Darrow noted, "Our casegoods business remains an integral component of our total product offering to the consumer. In addition to the many independent dealers carrying our various casegoods brands, our wood business plays a significant role at our La-Z-Boy Furniture Galleries® stores in terms of occasional pieces and as part of our growing In-Home Design program. We are committed to the casegoods business and believe these changes will position the segment to contribute to the company's overall growth and profitability plan."
As a result of the restructuring, La-Z-Boy will take pre-tax charges in the range of $13 million to $15 million, or $0.15 to $0.17 per share after tax, of which approximately 75% is expected to be non-cash. These charges will be principally for the impairment of certain long-lived assets and inventory and will also include severance, benefits and other associated costs. The majority of these charges will be incurred in the fourth quarter of the company's 2014 fiscal year and the remainder taken in the first half of fiscal 2015. In addition, the Lea business will be reported as discontinued operations commencing with the fourth quarter of fiscal 2014.

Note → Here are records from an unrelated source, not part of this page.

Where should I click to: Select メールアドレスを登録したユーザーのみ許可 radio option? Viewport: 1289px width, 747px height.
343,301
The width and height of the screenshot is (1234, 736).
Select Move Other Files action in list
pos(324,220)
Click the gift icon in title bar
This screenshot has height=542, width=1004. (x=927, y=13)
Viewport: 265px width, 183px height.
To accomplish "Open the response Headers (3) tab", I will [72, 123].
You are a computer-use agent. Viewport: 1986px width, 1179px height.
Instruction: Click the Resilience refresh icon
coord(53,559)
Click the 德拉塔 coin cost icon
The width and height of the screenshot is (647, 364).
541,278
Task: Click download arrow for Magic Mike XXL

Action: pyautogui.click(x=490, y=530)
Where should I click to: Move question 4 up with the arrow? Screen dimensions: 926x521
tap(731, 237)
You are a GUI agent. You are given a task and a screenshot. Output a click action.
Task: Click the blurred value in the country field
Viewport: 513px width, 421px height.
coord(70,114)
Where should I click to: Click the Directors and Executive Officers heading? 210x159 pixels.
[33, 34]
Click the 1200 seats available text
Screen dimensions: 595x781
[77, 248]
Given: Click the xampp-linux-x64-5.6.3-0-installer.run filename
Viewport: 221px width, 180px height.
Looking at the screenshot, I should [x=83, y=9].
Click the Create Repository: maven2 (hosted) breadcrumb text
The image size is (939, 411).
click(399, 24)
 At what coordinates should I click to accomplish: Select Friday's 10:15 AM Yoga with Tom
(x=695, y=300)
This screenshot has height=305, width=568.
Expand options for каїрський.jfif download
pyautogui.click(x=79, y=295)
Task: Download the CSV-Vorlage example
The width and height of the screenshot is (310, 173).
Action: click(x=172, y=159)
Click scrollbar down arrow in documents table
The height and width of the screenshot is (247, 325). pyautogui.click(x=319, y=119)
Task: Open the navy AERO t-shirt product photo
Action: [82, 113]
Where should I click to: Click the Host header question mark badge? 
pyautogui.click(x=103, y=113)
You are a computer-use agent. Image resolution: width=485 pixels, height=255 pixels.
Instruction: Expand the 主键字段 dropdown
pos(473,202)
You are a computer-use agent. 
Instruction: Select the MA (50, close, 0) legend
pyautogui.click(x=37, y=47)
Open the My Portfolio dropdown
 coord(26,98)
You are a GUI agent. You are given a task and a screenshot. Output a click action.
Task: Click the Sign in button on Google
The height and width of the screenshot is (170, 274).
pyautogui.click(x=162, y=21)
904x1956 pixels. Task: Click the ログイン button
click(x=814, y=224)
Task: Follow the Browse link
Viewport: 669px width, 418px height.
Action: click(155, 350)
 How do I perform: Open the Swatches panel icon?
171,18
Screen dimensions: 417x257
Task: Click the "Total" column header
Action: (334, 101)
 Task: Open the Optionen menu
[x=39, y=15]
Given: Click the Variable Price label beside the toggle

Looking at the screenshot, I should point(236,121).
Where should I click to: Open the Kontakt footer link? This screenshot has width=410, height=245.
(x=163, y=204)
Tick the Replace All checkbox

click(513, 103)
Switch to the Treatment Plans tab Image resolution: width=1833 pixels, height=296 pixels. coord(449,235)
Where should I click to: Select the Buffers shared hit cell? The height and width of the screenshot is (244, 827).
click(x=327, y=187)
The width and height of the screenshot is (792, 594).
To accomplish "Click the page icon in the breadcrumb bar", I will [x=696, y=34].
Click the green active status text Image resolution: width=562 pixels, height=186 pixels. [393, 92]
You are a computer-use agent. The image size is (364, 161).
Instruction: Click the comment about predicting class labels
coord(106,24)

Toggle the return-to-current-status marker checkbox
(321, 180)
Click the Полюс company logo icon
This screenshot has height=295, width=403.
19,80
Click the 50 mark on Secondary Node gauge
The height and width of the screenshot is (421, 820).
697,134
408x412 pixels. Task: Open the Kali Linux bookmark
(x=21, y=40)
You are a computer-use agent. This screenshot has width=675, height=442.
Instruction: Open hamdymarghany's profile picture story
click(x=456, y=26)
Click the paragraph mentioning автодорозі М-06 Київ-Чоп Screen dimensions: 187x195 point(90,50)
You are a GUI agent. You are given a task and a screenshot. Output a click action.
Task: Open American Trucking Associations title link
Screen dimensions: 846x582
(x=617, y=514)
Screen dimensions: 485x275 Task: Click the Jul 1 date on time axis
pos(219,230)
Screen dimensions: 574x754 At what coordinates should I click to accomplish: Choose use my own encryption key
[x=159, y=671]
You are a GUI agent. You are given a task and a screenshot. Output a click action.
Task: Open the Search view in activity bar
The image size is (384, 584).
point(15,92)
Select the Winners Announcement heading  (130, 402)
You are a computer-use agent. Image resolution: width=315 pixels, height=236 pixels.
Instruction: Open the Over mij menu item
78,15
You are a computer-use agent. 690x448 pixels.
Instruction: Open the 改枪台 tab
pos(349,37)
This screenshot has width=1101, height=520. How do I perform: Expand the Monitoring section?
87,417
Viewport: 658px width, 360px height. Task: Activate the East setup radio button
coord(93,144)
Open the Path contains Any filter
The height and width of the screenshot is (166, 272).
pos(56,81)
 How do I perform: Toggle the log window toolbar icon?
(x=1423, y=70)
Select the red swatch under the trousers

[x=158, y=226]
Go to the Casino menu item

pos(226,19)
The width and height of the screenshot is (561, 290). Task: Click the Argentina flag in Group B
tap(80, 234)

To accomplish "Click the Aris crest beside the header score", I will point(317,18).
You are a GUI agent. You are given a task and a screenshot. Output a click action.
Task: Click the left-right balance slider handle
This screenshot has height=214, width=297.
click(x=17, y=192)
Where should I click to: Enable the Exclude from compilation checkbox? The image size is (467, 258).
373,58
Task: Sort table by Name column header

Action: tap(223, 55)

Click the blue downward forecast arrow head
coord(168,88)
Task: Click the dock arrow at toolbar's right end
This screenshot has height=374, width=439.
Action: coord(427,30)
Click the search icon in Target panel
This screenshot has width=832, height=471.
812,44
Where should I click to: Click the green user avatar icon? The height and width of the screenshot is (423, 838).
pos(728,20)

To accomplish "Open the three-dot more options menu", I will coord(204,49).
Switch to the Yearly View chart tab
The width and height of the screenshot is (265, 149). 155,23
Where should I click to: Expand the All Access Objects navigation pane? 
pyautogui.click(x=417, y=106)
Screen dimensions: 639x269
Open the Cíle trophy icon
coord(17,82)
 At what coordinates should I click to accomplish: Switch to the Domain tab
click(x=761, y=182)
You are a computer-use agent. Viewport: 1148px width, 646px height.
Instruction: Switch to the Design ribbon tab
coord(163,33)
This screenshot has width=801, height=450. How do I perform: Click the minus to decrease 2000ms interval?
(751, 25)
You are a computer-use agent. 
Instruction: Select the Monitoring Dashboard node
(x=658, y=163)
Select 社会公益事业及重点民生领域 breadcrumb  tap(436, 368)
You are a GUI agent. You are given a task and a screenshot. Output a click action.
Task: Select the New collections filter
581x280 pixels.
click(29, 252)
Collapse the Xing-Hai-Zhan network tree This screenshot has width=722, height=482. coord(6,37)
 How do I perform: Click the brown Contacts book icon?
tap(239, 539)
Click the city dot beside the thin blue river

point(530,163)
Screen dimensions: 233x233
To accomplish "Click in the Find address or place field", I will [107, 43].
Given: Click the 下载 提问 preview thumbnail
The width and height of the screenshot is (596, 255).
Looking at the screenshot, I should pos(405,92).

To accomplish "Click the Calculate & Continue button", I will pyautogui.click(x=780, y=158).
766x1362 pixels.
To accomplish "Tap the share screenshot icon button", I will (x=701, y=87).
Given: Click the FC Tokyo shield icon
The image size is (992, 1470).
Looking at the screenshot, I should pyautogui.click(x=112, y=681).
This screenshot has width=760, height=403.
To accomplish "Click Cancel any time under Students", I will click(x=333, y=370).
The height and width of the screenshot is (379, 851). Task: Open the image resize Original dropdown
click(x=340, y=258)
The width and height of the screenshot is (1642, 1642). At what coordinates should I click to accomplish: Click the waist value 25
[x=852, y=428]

This news release contains, and oral statements made from time to time by representatives of La‑Z‑Boy may contain, "forward-looking statements." With respect to all forward-looking statements, we claim the protection of the safe harbor for forward-looking statements contained in the Private Securities Litigation Reform Act of 1995.
Actual results could differ materially from those we anticipate or project due to a number of factors, including: (a) changes in consumer confidence and demographics; (b) speed of economic recovery or the possibility of another recession; (c) changes in the real estate and credit markets and their effects on our customers and suppliers; (d) international political unrest, terrorism or war; (e) volatility in energy and other commodities prices; (f) the impact of logistics on imports; (g) interest rate and currency exchange rate changes; (h) operating factors, such as supply, labor or distribution disruptions; (i) any court actions requiring us to return any of the Continued Dumping and Subsidy Offset Act distributions we have received; (j) changes in the domestic or international regulatory environment; (k) adoption of new accounting principles; (l) severe weather or other natural events such as hurricanes, earthquakes, flooding, tornadoes and tsunamis; (m) our ability to procure fabric rolls and leather hides or cut-and-sewn fabric and leather sets domestically or abroad; (n) information technology conversions or system failures; (o) effects of our brand awareness and marketing programs; (p) the discovery of defects in our products resulting in delays in manufacturing, recall campaigns, reputational damage, or increased warranty costs; (q) litigation arising out of alleged defects in our products; (r) our ability to locate new La-Z-Boy Furniture Galleries® stores (or store owners) and negotiate favorable lease terms for new or existing locations; (s) our ability to integrate acquired businesses and realize the benefit of anticipated synergies; and (t) those matters discussed in Item 1A of our fiscal 2013 Annual Report on Form 10-K and other factors identified from time-to-time in our reports filed with the Securities and Exchange Commission. We undertake no obligation to update or revise any forward-looking statements, whether to reflect new information or new developments or for any other reason.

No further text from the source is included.